Some airlines will allow large dogs in the cabin as long as they can fit into a carrier that meets certain size restrictions.
This is the most expensive, but hassle-free option. It means your dog will be able to travel with you in the passenger area of the plane, and you won’t worry about them being in the cargo hold.
When checking your dog as baggage, they will travel in the cargo hold of the airplane but will be treated as carry-on luggage. This means you’ll be able to see them and they get regular food and water breaks.
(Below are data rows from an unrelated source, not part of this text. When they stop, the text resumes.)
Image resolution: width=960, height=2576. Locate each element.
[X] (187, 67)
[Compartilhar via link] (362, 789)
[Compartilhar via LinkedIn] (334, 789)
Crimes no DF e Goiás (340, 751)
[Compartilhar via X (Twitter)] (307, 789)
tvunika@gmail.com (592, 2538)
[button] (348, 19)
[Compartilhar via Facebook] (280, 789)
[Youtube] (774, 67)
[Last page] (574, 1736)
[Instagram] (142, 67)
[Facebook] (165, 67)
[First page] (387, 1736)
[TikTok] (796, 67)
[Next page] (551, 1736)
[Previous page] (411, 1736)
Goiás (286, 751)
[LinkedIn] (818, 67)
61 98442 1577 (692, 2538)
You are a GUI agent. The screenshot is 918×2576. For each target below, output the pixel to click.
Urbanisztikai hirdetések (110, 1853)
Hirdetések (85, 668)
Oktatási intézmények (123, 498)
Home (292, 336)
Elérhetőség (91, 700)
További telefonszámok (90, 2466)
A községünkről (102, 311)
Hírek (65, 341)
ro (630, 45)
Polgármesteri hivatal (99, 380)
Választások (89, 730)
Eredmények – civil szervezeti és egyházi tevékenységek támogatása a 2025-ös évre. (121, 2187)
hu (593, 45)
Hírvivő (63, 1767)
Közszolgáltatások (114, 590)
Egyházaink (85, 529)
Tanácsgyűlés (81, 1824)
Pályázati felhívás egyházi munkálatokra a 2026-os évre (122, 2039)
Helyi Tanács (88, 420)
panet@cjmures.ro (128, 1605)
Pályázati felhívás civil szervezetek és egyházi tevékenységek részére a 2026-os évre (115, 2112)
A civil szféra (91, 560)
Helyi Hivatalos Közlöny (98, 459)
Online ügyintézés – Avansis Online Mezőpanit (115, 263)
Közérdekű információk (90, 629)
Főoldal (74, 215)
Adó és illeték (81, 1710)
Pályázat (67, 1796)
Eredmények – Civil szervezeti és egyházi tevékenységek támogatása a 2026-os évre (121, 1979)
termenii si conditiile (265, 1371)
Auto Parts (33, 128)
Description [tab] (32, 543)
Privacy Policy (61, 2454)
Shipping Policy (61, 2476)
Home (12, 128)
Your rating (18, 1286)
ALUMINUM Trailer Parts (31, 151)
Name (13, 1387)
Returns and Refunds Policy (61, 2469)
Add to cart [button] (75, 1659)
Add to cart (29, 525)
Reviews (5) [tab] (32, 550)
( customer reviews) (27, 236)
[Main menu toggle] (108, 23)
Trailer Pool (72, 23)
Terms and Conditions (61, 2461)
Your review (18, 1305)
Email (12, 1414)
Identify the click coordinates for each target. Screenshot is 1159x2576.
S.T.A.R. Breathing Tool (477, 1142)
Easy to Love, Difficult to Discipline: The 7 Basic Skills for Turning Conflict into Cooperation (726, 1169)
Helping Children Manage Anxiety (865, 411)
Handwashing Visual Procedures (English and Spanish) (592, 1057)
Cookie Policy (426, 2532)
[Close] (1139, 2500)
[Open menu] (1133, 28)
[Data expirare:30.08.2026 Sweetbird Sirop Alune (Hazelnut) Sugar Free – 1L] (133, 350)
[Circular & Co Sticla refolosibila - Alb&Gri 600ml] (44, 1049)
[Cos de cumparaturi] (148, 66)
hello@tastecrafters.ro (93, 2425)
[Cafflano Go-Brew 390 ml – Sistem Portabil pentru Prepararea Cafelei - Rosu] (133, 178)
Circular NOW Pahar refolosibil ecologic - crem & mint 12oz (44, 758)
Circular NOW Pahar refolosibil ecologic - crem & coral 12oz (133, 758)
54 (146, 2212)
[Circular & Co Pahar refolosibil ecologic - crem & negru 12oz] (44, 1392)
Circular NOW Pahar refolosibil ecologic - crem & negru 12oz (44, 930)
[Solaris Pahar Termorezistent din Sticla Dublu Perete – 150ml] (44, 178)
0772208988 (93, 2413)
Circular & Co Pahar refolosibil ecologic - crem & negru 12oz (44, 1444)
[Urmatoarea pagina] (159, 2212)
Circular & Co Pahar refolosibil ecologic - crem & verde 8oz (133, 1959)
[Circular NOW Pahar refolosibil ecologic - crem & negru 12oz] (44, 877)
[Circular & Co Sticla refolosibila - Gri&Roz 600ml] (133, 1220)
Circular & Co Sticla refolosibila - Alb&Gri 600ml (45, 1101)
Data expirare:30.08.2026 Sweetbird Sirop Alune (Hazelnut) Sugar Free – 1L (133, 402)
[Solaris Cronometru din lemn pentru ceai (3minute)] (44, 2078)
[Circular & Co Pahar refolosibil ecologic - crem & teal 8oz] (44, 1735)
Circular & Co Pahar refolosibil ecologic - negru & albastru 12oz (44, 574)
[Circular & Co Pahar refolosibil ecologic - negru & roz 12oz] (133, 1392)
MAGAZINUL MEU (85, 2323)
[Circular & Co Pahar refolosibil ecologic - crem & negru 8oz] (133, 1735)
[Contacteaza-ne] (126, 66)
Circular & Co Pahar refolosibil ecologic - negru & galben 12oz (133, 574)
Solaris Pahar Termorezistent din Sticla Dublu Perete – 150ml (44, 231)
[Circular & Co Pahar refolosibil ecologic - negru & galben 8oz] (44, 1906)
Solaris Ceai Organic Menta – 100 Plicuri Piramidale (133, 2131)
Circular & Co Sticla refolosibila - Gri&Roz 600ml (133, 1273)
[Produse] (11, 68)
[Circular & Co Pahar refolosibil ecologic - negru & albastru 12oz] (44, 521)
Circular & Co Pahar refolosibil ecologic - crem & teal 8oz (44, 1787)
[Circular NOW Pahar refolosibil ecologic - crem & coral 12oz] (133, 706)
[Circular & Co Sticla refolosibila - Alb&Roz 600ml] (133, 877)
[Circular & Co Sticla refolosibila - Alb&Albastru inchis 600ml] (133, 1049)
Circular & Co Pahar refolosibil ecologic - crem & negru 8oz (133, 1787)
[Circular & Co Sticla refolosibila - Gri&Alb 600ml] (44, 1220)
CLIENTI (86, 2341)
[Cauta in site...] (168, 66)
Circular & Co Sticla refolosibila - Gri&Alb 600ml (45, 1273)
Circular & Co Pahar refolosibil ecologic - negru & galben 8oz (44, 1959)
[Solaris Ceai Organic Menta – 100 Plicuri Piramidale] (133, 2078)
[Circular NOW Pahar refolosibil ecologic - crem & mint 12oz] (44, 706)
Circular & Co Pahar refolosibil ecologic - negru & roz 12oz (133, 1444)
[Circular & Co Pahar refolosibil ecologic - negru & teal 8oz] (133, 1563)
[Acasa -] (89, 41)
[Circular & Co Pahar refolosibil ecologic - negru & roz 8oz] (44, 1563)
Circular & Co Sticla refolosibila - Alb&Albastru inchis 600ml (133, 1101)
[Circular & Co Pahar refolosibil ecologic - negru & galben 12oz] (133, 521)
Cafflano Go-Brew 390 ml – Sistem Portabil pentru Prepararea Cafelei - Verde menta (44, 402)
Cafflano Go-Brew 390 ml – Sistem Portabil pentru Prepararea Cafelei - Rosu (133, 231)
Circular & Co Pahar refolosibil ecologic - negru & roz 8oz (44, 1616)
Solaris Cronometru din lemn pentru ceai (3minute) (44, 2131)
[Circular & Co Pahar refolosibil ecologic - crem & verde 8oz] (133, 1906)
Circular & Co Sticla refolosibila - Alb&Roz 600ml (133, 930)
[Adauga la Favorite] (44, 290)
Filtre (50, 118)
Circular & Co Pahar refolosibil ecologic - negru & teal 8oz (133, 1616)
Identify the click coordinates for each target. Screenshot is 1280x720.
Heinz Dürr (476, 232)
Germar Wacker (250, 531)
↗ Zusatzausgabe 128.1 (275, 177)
This is the second cheapest option but may mean more hassle at the airport as you will have to pick up your dog after the flight.
If you choose to send your dog as cargo, they will be placed in a special cargo area of the plane and will not be able to interact with you or anyone else. It’s essential to remember that sending your dog as cargo can be dangerous and stressful, as they are not guaranteed the same level of safety and care as checked baggage dogs.
This is typically the cheapest option. But many risks are involved - most notably, there are no comfort breaks for your pooch and they could be exposed to the elements for a while before and after take-off.
Does It Matter What Size My Dog Is For Air Travel?
The size of your dog plays a role in how much it costs to fly with them. Larger dogs typically cost more to check as baggage or send as cargo than smaller dogs. Prices can range from $75 - $200 per dog.
Choosing the Best Crate For Dog Air Travel
Prior to your flight, you’ll need an airline-approved dog carrier. They are made of hard plastic or metal with openings at both ends for your dog to enter and exit.
Typically there are 2 types of crates: Wire Kennels and Plastic Kennels. For flying purposes, they come in a variety of sizes. This ensures your pet has ample space inside the crate and each airline is able to store it safely.
Often, the crate will need to be equal to your pet’s length and then half their leg again for use on most international and domestic flights.
Airline-approved kennels are molded or stamped with an identifying label on the top or side of the carrier. Here are 3 of the best airline-approved dog crates you can buy today for your upcoming trip.
Keeping Calm While Flying Your Dog In A Crate
It's essential to remain calm when flying with your large dog in a crate.
Firstly, keeping your cool will help your pet stay calm and relaxed. Secondly, it also helps prevent you from getting too stressed, which could increase the risk of an in-flight emergency.
Some things you can do to help keep both you and your dog calm during the flight include:
Giving your dog a Kong toy stuffed with peanut butter or other treats that will keep them busy and distracted.
Putting on some calming music or white noise that will soothe both of you.
Bringing along their favorite blanket or bed to make them feel more comfortable.
Offering plenty of water and stopping for potty breaks when necessary.
Talk to your veterinarian before traveling for more tips and tricks to calm them down.
When you’re wondering how to fly a big dog on a plane it can feel like a daunting task. But by following these tips, you should make the process as smooth and stress-free as possible.
Keep in mind that every airline has different policies for flying with pets, so contact them directly to get all the information you need. And most importantly, have fun on your trip!